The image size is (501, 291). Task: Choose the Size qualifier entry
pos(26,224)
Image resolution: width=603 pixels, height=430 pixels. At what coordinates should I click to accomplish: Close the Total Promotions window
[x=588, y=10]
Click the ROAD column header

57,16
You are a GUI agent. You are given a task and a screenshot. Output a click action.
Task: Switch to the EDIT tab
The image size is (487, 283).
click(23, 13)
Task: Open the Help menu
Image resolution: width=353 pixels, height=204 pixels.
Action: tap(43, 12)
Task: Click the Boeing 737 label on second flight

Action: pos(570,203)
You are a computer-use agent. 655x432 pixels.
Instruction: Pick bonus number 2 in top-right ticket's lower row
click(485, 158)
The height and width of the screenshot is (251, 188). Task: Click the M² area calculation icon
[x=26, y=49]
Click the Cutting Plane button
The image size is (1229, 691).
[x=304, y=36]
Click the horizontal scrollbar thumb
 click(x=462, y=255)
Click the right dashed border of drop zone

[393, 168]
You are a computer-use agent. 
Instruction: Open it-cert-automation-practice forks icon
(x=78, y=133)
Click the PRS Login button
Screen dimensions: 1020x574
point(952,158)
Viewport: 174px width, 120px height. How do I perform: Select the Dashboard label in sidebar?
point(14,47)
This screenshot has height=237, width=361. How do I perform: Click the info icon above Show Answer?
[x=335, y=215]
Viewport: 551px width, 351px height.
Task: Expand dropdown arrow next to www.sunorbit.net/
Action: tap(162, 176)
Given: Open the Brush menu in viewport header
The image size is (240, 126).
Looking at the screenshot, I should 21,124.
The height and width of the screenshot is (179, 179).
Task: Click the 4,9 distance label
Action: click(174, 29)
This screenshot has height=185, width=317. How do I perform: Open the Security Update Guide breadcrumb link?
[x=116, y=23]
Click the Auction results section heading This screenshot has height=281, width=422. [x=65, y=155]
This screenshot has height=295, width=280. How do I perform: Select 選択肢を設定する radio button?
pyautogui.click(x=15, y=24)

> [Aim of the task]: Your task is to repeat the data exactly; please include every line.

> [Reply]:
The image size is (501, 291). Task: Choose the Size qualifier entry
pos(26,224)
Image resolution: width=603 pixels, height=430 pixels. At what coordinates should I click to accomplish: Close the Total Promotions window
[x=588, y=10]
Click the ROAD column header

57,16
You are a GUI agent. You are given a task and a screenshot. Output a click action.
Task: Switch to the EDIT tab
The image size is (487, 283).
click(23, 13)
Task: Open the Help menu
Image resolution: width=353 pixels, height=204 pixels.
Action: tap(43, 12)
Task: Click the Boeing 737 label on second flight

Action: pos(570,203)
You are a computer-use agent. 655x432 pixels.
Instruction: Pick bonus number 2 in top-right ticket's lower row
click(485, 158)
The height and width of the screenshot is (251, 188). Task: Click the M² area calculation icon
[x=26, y=49]
Click the Cutting Plane button
The image size is (1229, 691).
[x=304, y=36]
Click the horizontal scrollbar thumb
 click(x=462, y=255)
Click the right dashed border of drop zone

[393, 168]
You are a computer-use agent. 
Instruction: Open it-cert-automation-practice forks icon
(x=78, y=133)
Click the PRS Login button
Screen dimensions: 1020x574
point(952,158)
Viewport: 174px width, 120px height. How do I perform: Select the Dashboard label in sidebar?
point(14,47)
This screenshot has height=237, width=361. How do I perform: Click the info icon above Show Answer?
[x=335, y=215]
Viewport: 551px width, 351px height.
Task: Expand dropdown arrow next to www.sunorbit.net/
Action: tap(162, 176)
Given: Open the Brush menu in viewport header
The image size is (240, 126).
Looking at the screenshot, I should 21,124.
The height and width of the screenshot is (179, 179).
Task: Click the 4,9 distance label
Action: click(174, 29)
This screenshot has height=185, width=317. How do I perform: Open the Security Update Guide breadcrumb link?
[x=116, y=23]
Click the Auction results section heading This screenshot has height=281, width=422. [x=65, y=155]
This screenshot has height=295, width=280. How do I perform: Select 選択肢を設定する radio button?
pyautogui.click(x=15, y=24)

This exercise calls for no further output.